Capítulo 26

Esto lo realizaban ellos continuamente, antes que su poder les fuese disminuido y se desvaneciera, y se sintieron exhaustos o sin energías, que su poder empezó a cesar en ellos de manera que quedaron exhaustos de poder, y su luz, que estaba en su región, cesó y su reino fue destruido y el universo ascendió prontamente.

Ocurrió que cuando percibieron esto, y cuando el número de la cifra de Melchizedek, el Receptor (de la Luz), tuvo lugar, entonces él tuvo que salir de nuevo y entrar en medio de todos los Arcontes del Destino y de aquéllos de la Esfera, y los puso en agitación y los hizo abandonar prontamente sus círculos. Y desde entonces se vieron constreñidos a buscar el poder fuera de ellos, fuera del aliento de sus bocas y de las lágrimas de sus ojos y del sudor de sus cuerpos.

Incuestionablemente, los Dioses solares se convirtieron en lunares cuando cayeron en la degeneración animal.

Cuando los Dioses solares se tornaron en lunares, perdieron sus poderes, se sintieron exhaustos y sin energías, cayeron.

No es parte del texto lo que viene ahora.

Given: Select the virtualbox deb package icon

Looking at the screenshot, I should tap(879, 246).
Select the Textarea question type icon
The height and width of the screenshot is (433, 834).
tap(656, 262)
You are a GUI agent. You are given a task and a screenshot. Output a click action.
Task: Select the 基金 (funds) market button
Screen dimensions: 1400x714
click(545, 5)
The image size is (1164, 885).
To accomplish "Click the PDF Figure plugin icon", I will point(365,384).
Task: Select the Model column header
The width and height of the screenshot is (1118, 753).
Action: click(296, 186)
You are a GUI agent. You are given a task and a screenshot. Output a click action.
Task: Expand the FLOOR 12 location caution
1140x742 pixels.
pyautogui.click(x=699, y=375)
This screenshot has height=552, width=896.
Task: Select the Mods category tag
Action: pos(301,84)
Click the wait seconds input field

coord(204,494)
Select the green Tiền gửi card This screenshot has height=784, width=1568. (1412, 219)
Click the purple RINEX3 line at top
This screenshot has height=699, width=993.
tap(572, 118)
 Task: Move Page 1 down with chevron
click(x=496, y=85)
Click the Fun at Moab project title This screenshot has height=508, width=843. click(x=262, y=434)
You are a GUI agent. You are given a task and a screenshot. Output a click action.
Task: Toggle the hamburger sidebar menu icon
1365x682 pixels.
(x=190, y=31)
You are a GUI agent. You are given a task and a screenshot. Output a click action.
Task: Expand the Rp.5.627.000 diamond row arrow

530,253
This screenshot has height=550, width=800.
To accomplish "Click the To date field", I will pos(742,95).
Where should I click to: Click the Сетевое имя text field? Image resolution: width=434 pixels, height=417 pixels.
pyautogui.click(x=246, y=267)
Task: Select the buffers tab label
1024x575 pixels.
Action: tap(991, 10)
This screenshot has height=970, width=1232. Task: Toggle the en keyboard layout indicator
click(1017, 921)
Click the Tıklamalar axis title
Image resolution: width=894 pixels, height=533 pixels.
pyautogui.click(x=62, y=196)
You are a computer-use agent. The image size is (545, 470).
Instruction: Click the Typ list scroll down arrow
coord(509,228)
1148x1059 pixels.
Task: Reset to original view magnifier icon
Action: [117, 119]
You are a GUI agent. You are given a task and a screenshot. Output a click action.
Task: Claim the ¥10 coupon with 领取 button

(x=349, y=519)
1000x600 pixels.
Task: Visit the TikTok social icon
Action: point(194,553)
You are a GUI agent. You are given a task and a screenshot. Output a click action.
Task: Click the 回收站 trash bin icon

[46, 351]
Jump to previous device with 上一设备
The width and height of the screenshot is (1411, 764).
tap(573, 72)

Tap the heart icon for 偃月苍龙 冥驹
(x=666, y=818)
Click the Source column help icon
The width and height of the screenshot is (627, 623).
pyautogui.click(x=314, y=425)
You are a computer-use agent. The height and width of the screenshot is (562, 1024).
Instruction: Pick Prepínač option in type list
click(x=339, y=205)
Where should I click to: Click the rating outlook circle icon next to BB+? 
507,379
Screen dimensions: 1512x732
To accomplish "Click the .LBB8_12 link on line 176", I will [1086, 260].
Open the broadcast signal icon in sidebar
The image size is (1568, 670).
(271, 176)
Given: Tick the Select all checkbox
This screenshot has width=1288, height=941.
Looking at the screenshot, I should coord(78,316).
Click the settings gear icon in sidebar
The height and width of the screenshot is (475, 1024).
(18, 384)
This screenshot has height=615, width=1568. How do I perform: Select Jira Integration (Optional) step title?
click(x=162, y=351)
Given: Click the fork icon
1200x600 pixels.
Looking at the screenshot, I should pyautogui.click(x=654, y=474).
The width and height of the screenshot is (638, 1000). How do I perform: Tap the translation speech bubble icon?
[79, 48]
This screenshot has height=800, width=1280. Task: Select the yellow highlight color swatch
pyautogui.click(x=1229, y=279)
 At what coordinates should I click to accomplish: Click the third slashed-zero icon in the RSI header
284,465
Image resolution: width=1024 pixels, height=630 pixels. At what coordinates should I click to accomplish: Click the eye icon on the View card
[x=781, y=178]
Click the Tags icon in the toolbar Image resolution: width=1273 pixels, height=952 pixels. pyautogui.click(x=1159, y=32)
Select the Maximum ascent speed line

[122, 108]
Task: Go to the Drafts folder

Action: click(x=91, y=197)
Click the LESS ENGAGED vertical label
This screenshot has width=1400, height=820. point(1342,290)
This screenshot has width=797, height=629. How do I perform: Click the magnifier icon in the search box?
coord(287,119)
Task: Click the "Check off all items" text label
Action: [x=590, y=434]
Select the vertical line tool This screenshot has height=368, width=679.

El Número de la cifra de Melchizedek, el Receptor de la Luz, tuvo entonces, y el Gran Ser entró en acción.

Melchizedek, en acción, gobierna con mano fuerte a los Arcontes de todos los Aeones y a los Regidores del Destino y a los Regidores de la Esfera.

Melchizedek en acción, hace abandonar a esos Jerarcas su respectivos círculos cuando aquéllos cometen el error de caer en la generación animal.

Desde entonces, aquellos Señores se ven constreñidos a buscar el poder fuera de sí mismos, en el mundo vano.

Indubitablemente, los Dioses solares, convertidos en criaturas lunares, sufren como cualquier persona, terriblemente.

Los regidores devoran su materia para que las almas no sean moldeadas.

Y Melchizedek, el Receptor de la Luz, los purificó, y como lo hace continuamente, llevó su luz al Tesoro de la Luz. Y todos los Arcontes de los Aeones y los Arcontes del Destino y aquellos de la Esfera, se vuelven a la materia inútil, la devoran y no la dejan ir y convertirse en almas en el mundo. Ellos devoran su materia para no verse sin energía y exhaustos y para que su poder no cese en ellos y su reino se destruya, y a fin de poder retardarse y subsistir largo tiempo hasta la terminación del número de almas perfectas que estarán en el Tesoro de la Luz.

Empero, Melchizedek, el Genio de la Tierra, el Receptor de la Luz, mediante sus Adeptos, muestra el camino de purificación a los Dioses caídos.

Melchizedek puede llevar la luz de las Almas al Tesoro de la Luz.

Ya dijimos que el Vellocino de Oro, el Tesoro de la Luz, se encuentra en las profundidades de sí mismo.

Incuestionablemente, los Arcontes del Destino y los Regidores de los Aeones y Aquéllos de la Esfera, se vuelven a la materia inútil, la someten, la devoran, la subyugan, la gobiernan, no la dejan convertirse en almas humanas en el mundo.

Esto es, ellos, los Regidores, mantienen a las Esencias elementales dentro de sus respectivos Reinos.

Tales Esencias elementales están gobernadas por los Arcontes.

Sin embargo, las Esencias elementales, conforme se desarrollan, pasan de un Reino a otro, pero según la Ley.

A su tiempo y a su hora, toda Esencia elemental puede, según Ley, convertirse en Alma humana.

La terminación del número de Almas perfectas que estarán en el Tesoro de la Luz, será el día de: "Sed con nosotros", al final del Gran Día Cósmico.